Things that are being considered:
In addition to being able to filter by Physics Scene, add an option to filter by Unity Scene.
Expose Rigidbody and Articulation Body velocity and acceleration accumulators. This could be employed to get an estimate of the total external force applied this frame
Let me know what you think, can’t wait to hear any feedback.
One of the things I saw requested way back when for this before you worked on it, was for visualisation of capsule and raycasts. In particular what gets people a bit confused are capsule casts, because the shape can be bigger than people expect.
People think it’s a bug when really they fail to visualise it properly and understand that beginning the cast inside an object will reject it. This will affect capsule cast the most (and swept shapes).
Good idea and I don’t think it would be difficult to implement. Thanks for the feedback!
Weird, I’m still unable to reproduce the issue after following your screenshot as closely as possible. If this is an issue that you can consistently reproduce, could you provide the repro steps?
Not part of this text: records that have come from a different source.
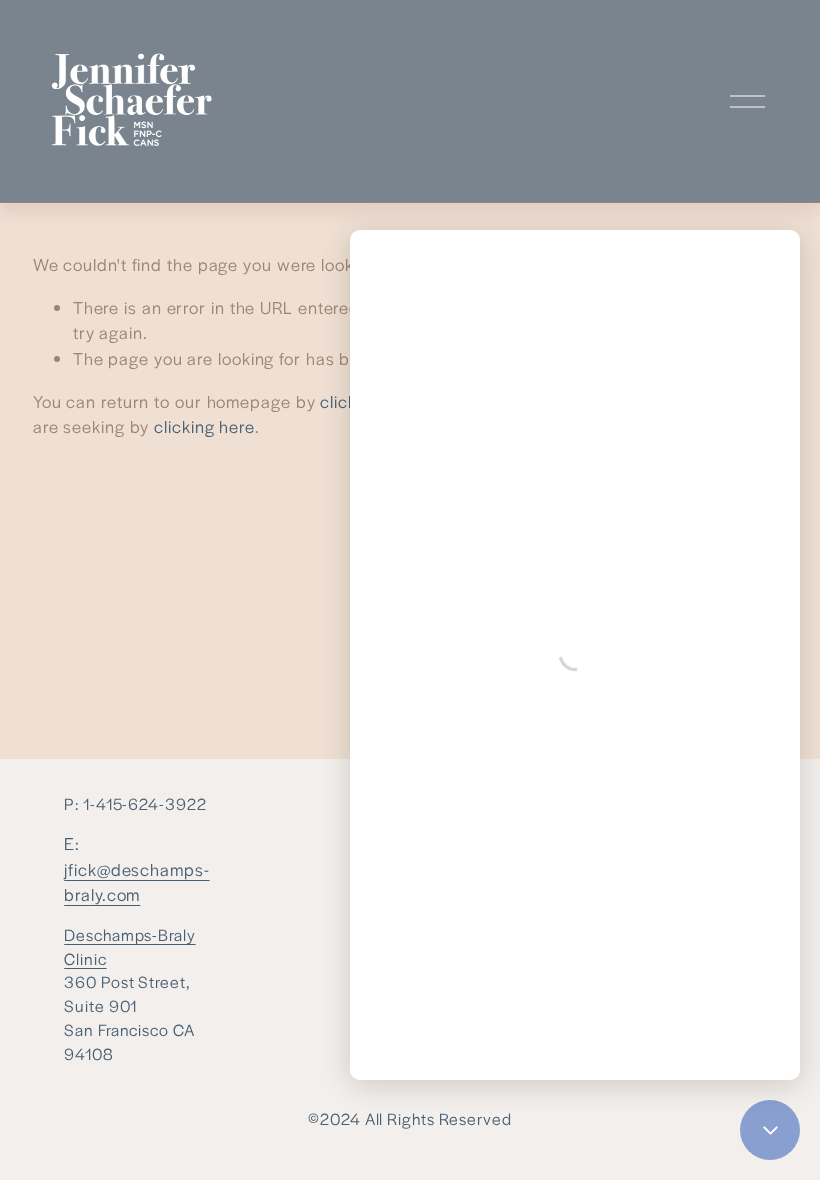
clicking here (204, 426)
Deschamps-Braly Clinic (129, 946)
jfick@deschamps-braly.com (136, 881)
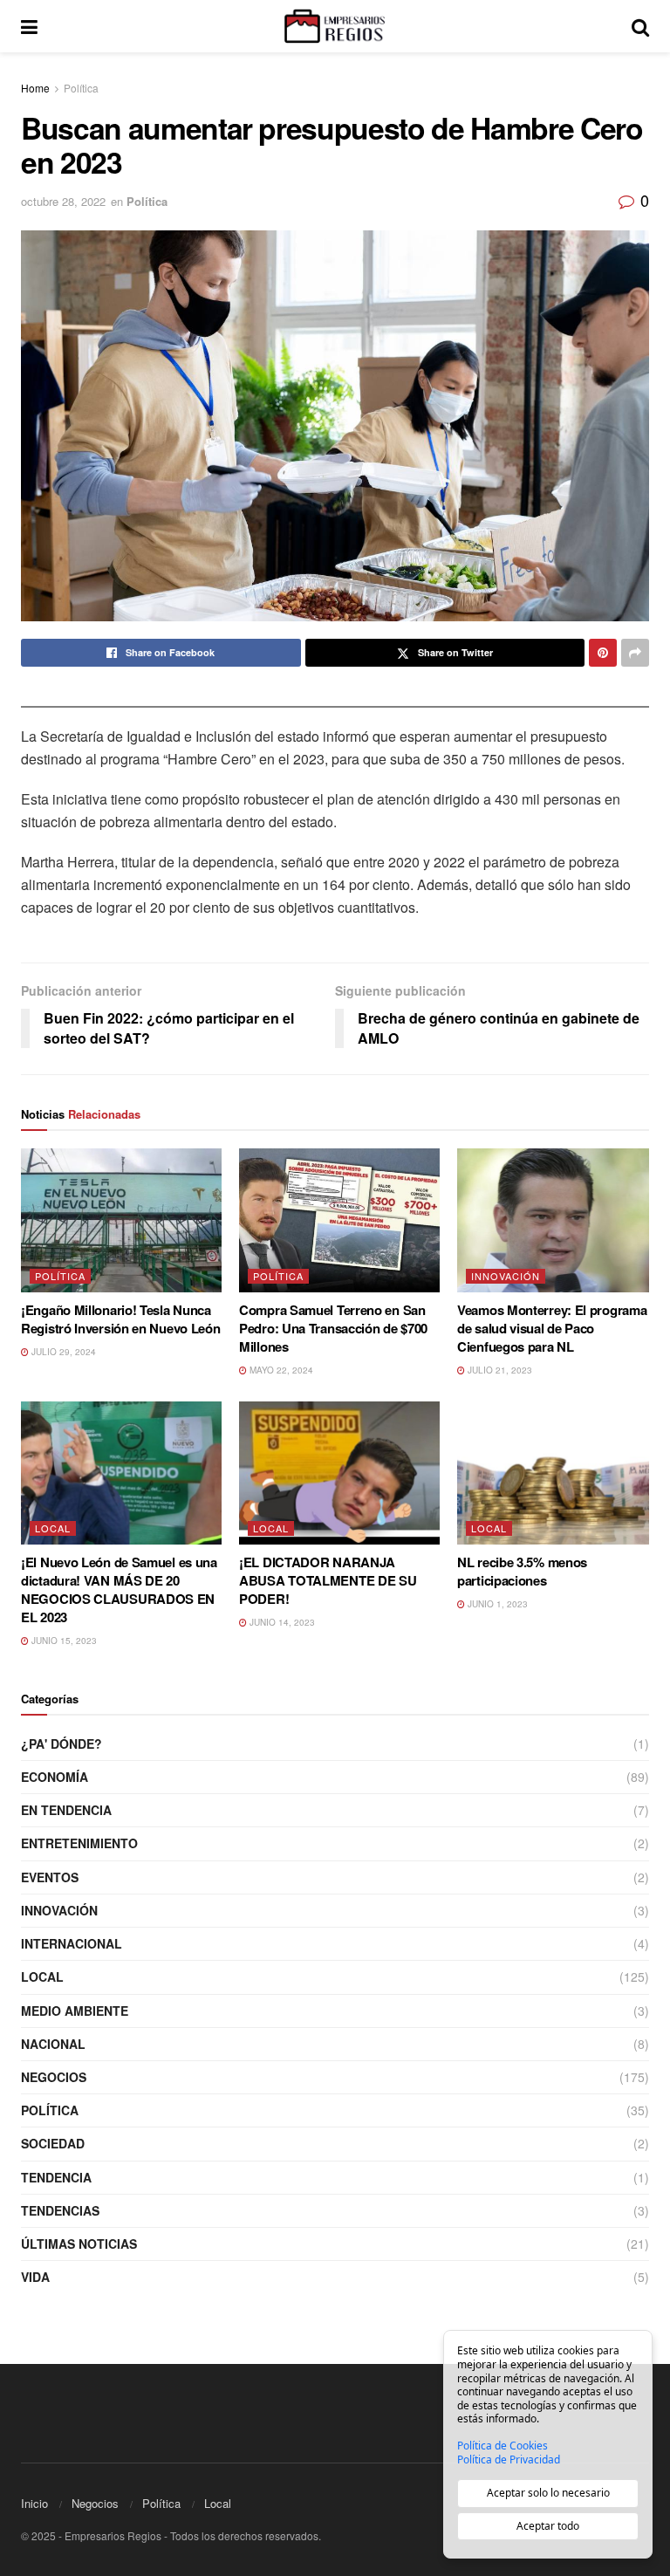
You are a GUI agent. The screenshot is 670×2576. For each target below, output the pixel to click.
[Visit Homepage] (334, 26)
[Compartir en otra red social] (635, 653)
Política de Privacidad (508, 2460)
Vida (35, 2276)
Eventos (50, 1877)
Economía (54, 1776)
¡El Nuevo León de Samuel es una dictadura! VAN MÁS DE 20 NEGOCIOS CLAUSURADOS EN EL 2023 (119, 1589)
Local (53, 1528)
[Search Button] (640, 26)
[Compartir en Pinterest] (603, 653)
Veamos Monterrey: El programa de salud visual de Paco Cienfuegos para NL (551, 1328)
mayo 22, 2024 (280, 1370)
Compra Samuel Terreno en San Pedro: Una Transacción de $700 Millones (333, 1328)
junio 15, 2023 (63, 1640)
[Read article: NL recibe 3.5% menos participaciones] (557, 1473)
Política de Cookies (502, 2446)
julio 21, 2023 (498, 1370)
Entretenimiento (79, 1843)
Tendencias (60, 2210)
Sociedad (53, 2143)
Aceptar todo (547, 2525)
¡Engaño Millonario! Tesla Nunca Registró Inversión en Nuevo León (120, 1319)
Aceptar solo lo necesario (548, 2492)
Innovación (505, 1276)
I’m really curious why this is not working for you.
Another bit of feedback: I would put the “Info” tab at the start or the end because it’s the only tab with passive information and a miscellaneous meaning (it sits badly nested among tabs that can be interacted with which have strong meaning) and because it’s likely the most commonly accessed tab now you’ve moved info from the RB component into another window, so you want to easily get to that Info.
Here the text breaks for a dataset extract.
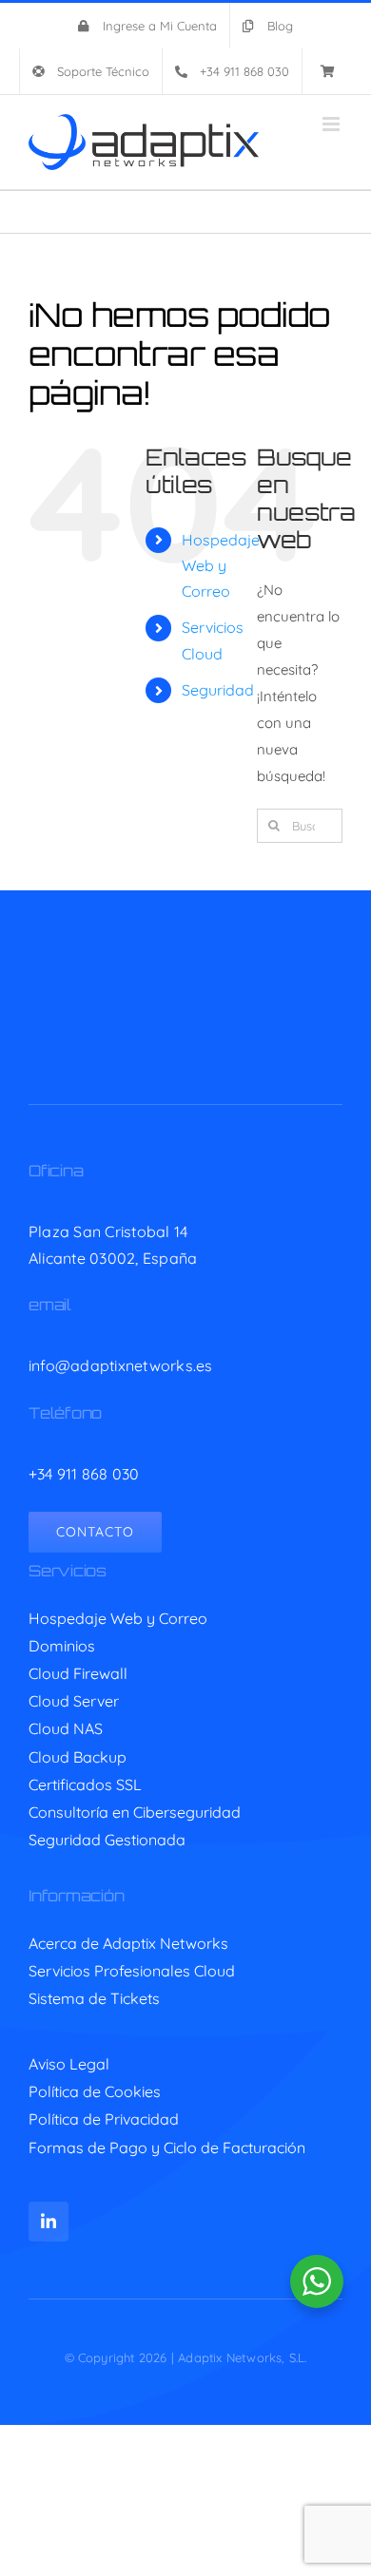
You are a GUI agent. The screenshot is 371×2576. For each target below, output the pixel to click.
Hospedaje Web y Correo (221, 565)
For a busy dev, that would be start or end - quickly and easily found / clicked with muscle memory.
The contact impulses are per-contact, or the overall value calculated by Unity?
Because currently only the overall value is exposed by Unity. A good and easy push in physics would be exposing the impulse per-contact, exactly as PhysX does (indeed, there’s no such overall value in PhysX).
Hi, this might be overdue but the per-contact impulses are now exposed and used in this build. This will also be included in the final product. Thanks for taking a look!
Just to refine on what Augustinas just said, per-point contact impulses is in a PR towards trunk now, expected to land sometime soon, and become available in a public alpha of 22.1. I can totally remember you asking about it since forever.
Unity Physx integration is fundamental to all the work we do, without it and these updates we’d have moved to Unreal because we really needed contact modification. Now there’s also better visualisations as well! Please don’t stop improving Unity’s built in Physics.
Can’t wait for what’s next. If it was me I’d definitely hire more to help out, seems like the team is small (and extremely hard working) for the amount of heavy lifting Physics does in Unity.
There is query visualization for check, overlap and cast query types, and the visualization can be filtered independently in the new “Query” tab. Here’s a gif of the visualization in action:
Also, the Info tab is now at the start of the row + some other minor fixes.
That would be the best way, of course. But to me, simply drawing the wireframe of the collider(s) at the start and at the end with a raycast line connecting the center of masses would suffice.
Indeed, and I feel the omission of swept shapes is an unfortunate one, even seeing it in the visualiser would encourage people to find out more about these useful functions.